→ **QUOTED TEXT**:
-----

Sorting an array containing duplicate elements by the inverse number of element occurrences

Dear users,

How do you sort an array of duplicate elements by the inverse number of occurrences of the elements?
The following is my way of doing it, but I am not sure if it is logically optimised. Could you give me some feedback?

Thanks in advance!

(
~occurrences = { |array|
	array.asSet.asArray
	.collect { |uniqueItem, uniqueIndex|
		Dictionary[\uniqueItem->uniqueItem, \occurrence->array.occurrencesOf(uniqueItem)]
	}.sortBy(\occurrence)
	.reverse.collect { |item| item.atAll([\uniqueItem, \occurrence]) }
	.do {|item| item.postcs }
}
)


~occurrences.([1, 2, 2, 33, 33, 33])


~array = [1, 300, 6, 213, 21, 98, 12, 8, 3, 164, 258, 338, 3, 23, 21, 161, 62, 168, 42, 359, 65, 207, 19, 8, 21, 358, 85, 336, 250, 65, 188, 54, 12, 78, 26, 88, 12, 299, 14, 24, 3, 29, 6, 3, 42, 117, 358, 217, 47, 162, 169, 119, 228, 367, 117, 170, 8, 320, 130, 168, 3, 6, 74, 361, 44, 244, 115, 6]

x = ~occurrences.(~array)

Perhaps:

[3, 2, 2, 1, 1, 1].asBag.sortedCounts == [1 -> 3, 2 -> 2, 3 -> 1].asSortedList

where Bag>>sortedCounts (the traditional Smalltalk-80 name) is something like:

+ Bag {
	sortedCounts {
		var answer = SortedList();
		this.contents.associationsDo { | anAssociation |
			answer.add(anAssociation.value -> anAssociation.key)
		};
		^answer
	}
}
1 Like

Thank you for this!
Why has this convenient method not been implemented? I hope it will be implemented.

How about…

~f = {|arr|
	var weights = arr.collect({|a| a -> arr.occurrencesOf(a) }).asEvent;
	arr.sort({|l,r| weights[l] > weights[r] })
};

~f.([3, 2, 2, 1, 1, 1]) == [1, 1, 1, 2, 2, 3]

I don’t know why this (and it’s sibling sortedElements) were left out.

You could suggest them for the class library if you like? Or just add them to your local extensions!

Ps. The SuperCollider library follows the Smalltalk model pretty closely, so when something useful is missing we can often just borrow a definition, from Squeak in this case.

Pps. Apologies, a mistake, I left out the sort function!

+Bag {
	sortedCounts {
		var answer = SortedList(8) { | x y | x >= y };
		this.contents.associationsDo { | anAssociation |
			answer.add(anAssociation.value -> anAssociation.key)
		};
		^answer.array
	}
}

So rather:

[1, 2, 3, 1, 3, 1].asBag.sortedCounts == [3 -> 1, 2 -> 3, 1 -> 2]

Which is actually what you wanted, I think…

Thanks for your suggestion. asEvent is very good because it reduces unnecessary information in the post window.

(
~occurrences = { |array|
	array.asSet.asArray
	.collect { |uniqueItem, uniqueIndex|
		Dictionary[\uniqueItem->uniqueItem, \occurrence->array.occurrencesOf(uniqueItem)]
	}.sortBy(\occurrence)

-----

→ **JOBS**:
A – In the SuperCollider sorting thread, from which system does the poster say the sortedCounts definition was borrowed?
B – Write the next part of the SuperCollider sorting thread, starting after its last line.

Stored items

-----

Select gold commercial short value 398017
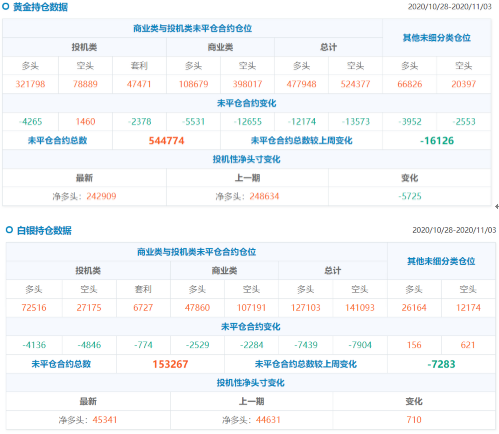Screen dimensions: 499x434 (x=247, y=84)
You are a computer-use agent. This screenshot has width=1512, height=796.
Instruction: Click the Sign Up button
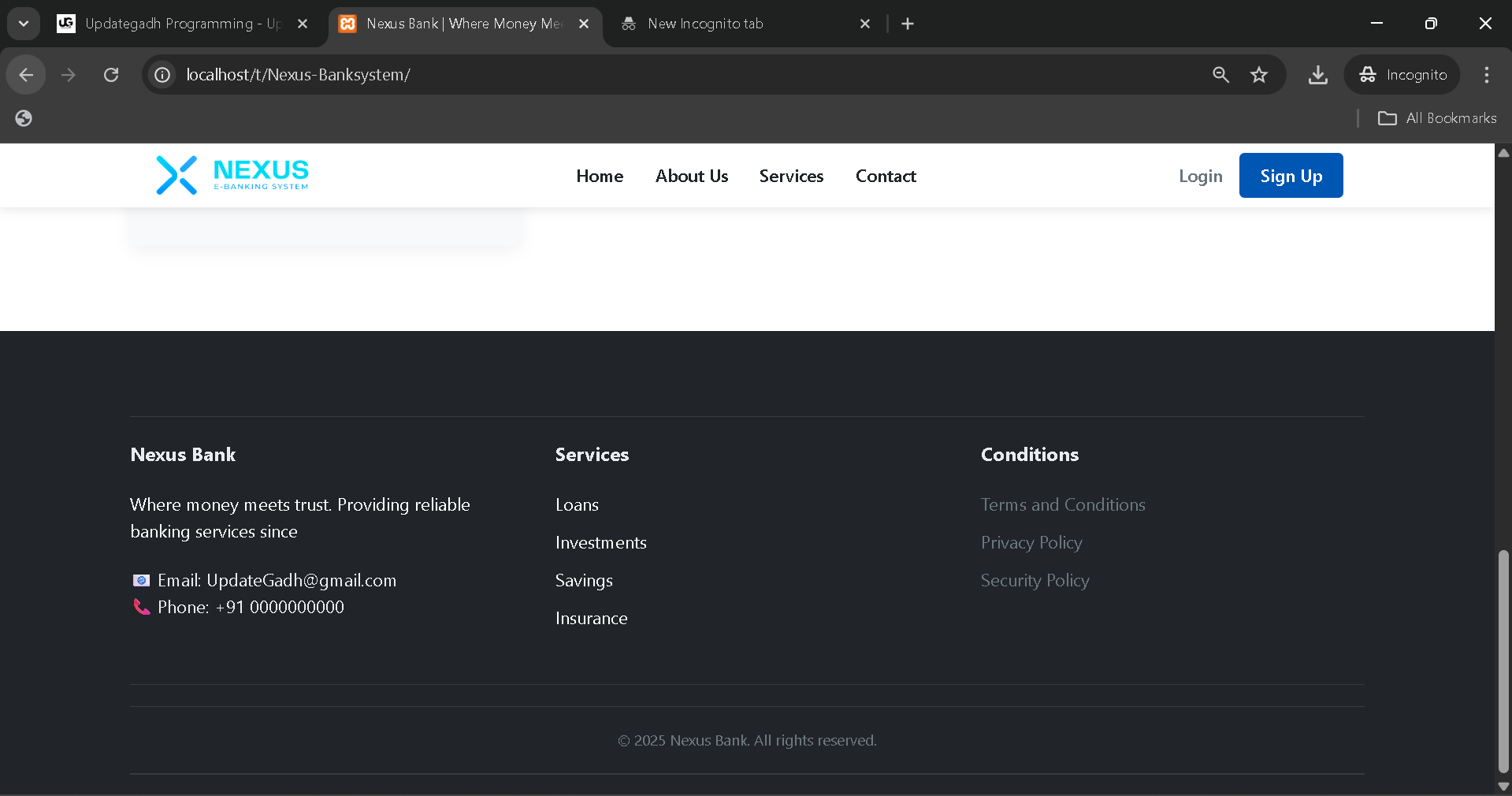(x=1291, y=176)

-----

→ **OUTPUTS BY TASK**:
A – Squeak

B –
	.reverse.collect { |item| item.atAll([\uniqueItem, \occurrence]).asEvent }
	.do {|item| item.postcs }
}
)

~occurrences.([3, 2, [2], 2, [2], 1, 1, 1]) 

Thanks!

I did it:

1 Like

@semiquaver
Hi, the following discussion is closed, so I am replying here:
I know that anyone can participate in the development of the SC. I have done it a few times, but it was very difficult for me and other developers had to work with my problematic drafts, so my conclusion is that my direct involvement in development is not helpful for the community and me.

There are very few ways for individuals like me to contribute to the development of the SC, one possibility might be funding with feature suggestions, but this does not seem to fit the character of the community. It is not easy.

Continuing the discussion from (crowd)Funding SuperCollider development?:

1 Like

Good luck!

I’m afraid I was also wrong about sortedCounts & sortedElements being in St-80!

And they’re not in “A Little Smalltalk” (1987), which was, I vaguely recall, the reference for SuperCollider:

https://rmod-files.lille.inria.fr/FreeBooks/LittleSmalltalk/ALittleSmalltalk.pdf

So that’d explain why they’re missing…

They’re quite old though! i.e. p.356 of “Inside Smalltalk” (1990):

https://rmod-files.lille.inria.fr/FreeBooks/InsideST/InsideSmalltalkNoOCRed.pdf

Anyway, apologies about that…

Ppps. Squeak also has histogramOf which is a somewhat nicer name for asBag, and allows a select block…

"collection".histogramOf.itemCount($c) == 2

It looks something like:

+ Collection {

	collectInto { | aBlock aCollection |
		^aCollection.fillFromWith(this, aBlock)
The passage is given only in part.